*** Begin section ***
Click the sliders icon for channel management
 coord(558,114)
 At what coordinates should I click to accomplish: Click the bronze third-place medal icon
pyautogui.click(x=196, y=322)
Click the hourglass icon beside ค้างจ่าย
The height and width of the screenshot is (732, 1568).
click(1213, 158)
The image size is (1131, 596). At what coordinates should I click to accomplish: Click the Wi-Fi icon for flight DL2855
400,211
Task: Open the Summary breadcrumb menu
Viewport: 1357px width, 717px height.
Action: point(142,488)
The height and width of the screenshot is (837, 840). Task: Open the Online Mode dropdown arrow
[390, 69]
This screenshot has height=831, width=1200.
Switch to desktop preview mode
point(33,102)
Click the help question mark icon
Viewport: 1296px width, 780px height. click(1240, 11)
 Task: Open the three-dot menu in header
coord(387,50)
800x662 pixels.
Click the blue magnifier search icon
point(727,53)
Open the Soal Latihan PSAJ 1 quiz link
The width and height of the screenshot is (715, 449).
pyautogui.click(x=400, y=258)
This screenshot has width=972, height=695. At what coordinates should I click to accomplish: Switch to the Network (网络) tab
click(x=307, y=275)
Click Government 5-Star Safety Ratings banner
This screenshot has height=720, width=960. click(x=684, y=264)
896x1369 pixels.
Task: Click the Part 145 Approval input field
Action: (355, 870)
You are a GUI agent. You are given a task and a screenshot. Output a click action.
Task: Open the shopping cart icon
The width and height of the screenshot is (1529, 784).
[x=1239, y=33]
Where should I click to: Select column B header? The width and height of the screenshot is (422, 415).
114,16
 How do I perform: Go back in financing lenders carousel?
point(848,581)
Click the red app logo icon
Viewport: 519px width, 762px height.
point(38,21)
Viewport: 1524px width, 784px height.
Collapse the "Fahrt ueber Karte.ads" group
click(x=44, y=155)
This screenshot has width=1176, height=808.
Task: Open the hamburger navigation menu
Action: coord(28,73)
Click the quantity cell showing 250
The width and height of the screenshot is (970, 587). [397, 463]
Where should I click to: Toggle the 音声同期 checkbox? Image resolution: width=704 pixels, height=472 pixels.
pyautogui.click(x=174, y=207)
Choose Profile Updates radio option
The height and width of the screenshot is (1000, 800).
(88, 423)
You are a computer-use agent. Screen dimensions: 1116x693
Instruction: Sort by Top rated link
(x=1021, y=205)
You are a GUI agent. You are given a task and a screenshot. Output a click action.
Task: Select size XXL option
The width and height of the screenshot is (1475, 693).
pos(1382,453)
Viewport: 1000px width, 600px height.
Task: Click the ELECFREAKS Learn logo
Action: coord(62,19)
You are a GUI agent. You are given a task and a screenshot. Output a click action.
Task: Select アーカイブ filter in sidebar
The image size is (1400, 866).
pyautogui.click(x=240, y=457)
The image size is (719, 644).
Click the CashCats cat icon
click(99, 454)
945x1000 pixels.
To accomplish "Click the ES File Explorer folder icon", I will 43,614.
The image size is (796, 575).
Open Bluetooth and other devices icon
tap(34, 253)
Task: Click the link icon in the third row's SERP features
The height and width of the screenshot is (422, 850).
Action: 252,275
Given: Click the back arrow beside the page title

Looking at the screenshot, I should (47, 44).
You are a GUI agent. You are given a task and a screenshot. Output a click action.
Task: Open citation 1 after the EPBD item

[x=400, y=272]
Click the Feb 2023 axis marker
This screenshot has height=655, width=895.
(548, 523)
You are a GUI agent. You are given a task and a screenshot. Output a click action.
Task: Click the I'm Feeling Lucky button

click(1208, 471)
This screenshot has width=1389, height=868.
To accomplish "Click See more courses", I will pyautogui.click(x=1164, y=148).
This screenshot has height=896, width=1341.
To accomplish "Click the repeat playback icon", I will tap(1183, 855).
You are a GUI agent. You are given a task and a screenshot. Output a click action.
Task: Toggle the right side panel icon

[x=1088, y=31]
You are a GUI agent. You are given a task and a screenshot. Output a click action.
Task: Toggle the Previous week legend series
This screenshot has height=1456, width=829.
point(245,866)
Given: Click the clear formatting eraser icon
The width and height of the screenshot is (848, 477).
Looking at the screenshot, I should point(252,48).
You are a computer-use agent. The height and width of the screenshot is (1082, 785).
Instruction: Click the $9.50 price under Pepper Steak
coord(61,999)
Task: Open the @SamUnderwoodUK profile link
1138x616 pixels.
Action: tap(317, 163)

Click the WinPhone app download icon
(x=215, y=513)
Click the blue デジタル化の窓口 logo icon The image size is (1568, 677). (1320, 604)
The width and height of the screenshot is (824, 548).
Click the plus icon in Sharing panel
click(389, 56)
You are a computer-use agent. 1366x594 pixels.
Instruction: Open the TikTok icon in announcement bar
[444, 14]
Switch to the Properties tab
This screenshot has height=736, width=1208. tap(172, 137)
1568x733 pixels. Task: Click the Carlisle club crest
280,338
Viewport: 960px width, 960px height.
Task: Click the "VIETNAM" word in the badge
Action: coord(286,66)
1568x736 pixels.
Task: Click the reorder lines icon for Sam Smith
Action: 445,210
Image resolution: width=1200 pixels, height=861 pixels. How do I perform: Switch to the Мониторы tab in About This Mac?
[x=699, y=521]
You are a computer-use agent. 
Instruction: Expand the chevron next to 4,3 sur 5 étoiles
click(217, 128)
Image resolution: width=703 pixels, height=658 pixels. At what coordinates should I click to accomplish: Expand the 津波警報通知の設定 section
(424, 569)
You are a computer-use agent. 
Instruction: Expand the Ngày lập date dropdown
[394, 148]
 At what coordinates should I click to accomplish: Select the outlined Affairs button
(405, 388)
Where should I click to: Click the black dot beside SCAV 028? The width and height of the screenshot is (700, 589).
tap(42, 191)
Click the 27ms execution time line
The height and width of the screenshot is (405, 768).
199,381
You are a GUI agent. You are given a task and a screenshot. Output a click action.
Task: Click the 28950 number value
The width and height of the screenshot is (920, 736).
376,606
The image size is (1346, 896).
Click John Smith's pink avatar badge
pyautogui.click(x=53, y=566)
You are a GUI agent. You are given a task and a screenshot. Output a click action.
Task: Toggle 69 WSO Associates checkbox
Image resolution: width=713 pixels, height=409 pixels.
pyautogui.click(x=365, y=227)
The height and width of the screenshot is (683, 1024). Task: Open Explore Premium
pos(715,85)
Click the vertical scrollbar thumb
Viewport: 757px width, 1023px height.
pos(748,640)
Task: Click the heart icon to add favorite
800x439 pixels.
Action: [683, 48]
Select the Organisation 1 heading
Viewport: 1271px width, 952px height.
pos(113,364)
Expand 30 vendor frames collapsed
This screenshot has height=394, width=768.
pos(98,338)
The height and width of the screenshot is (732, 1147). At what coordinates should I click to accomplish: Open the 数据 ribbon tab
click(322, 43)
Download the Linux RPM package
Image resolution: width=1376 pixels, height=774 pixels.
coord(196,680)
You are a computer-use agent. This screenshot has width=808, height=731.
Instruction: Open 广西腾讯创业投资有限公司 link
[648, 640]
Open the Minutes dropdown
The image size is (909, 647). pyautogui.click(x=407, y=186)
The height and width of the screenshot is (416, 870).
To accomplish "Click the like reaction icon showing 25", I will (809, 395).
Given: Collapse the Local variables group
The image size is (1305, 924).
*** End section ***
__Aim of the exercise__: In the answer, return exactly the lines from the line containing "Task: Click the 28950 number value" to the end of the records above, and no others.

__Completed exercise__:
Task: Click the 28950 number value
The width and height of the screenshot is (920, 736).
376,606
The image size is (1346, 896).
Click John Smith's pink avatar badge
pyautogui.click(x=53, y=566)
You are a GUI agent. You are given a task and a screenshot. Output a click action.
Task: Toggle 69 WSO Associates checkbox
Image resolution: width=713 pixels, height=409 pixels.
pyautogui.click(x=365, y=227)
The height and width of the screenshot is (683, 1024). Task: Open Explore Premium
pos(715,85)
Click the vertical scrollbar thumb
Viewport: 757px width, 1023px height.
pos(748,640)
Task: Click the heart icon to add favorite
800x439 pixels.
Action: [683, 48]
Select the Organisation 1 heading
Viewport: 1271px width, 952px height.
pos(113,364)
Expand 30 vendor frames collapsed
This screenshot has height=394, width=768.
pos(98,338)
The height and width of the screenshot is (732, 1147). At what coordinates should I click to accomplish: Open the 数据 ribbon tab
click(322, 43)
Download the Linux RPM package
Image resolution: width=1376 pixels, height=774 pixels.
coord(196,680)
You are a computer-use agent. This screenshot has width=808, height=731.
Instruction: Open 广西腾讯创业投资有限公司 link
[648, 640]
Open the Minutes dropdown
The image size is (909, 647). pyautogui.click(x=407, y=186)
The height and width of the screenshot is (416, 870).
To accomplish "Click the like reaction icon showing 25", I will (809, 395).
Given: Collapse the Local variables group
The image size is (1305, 924).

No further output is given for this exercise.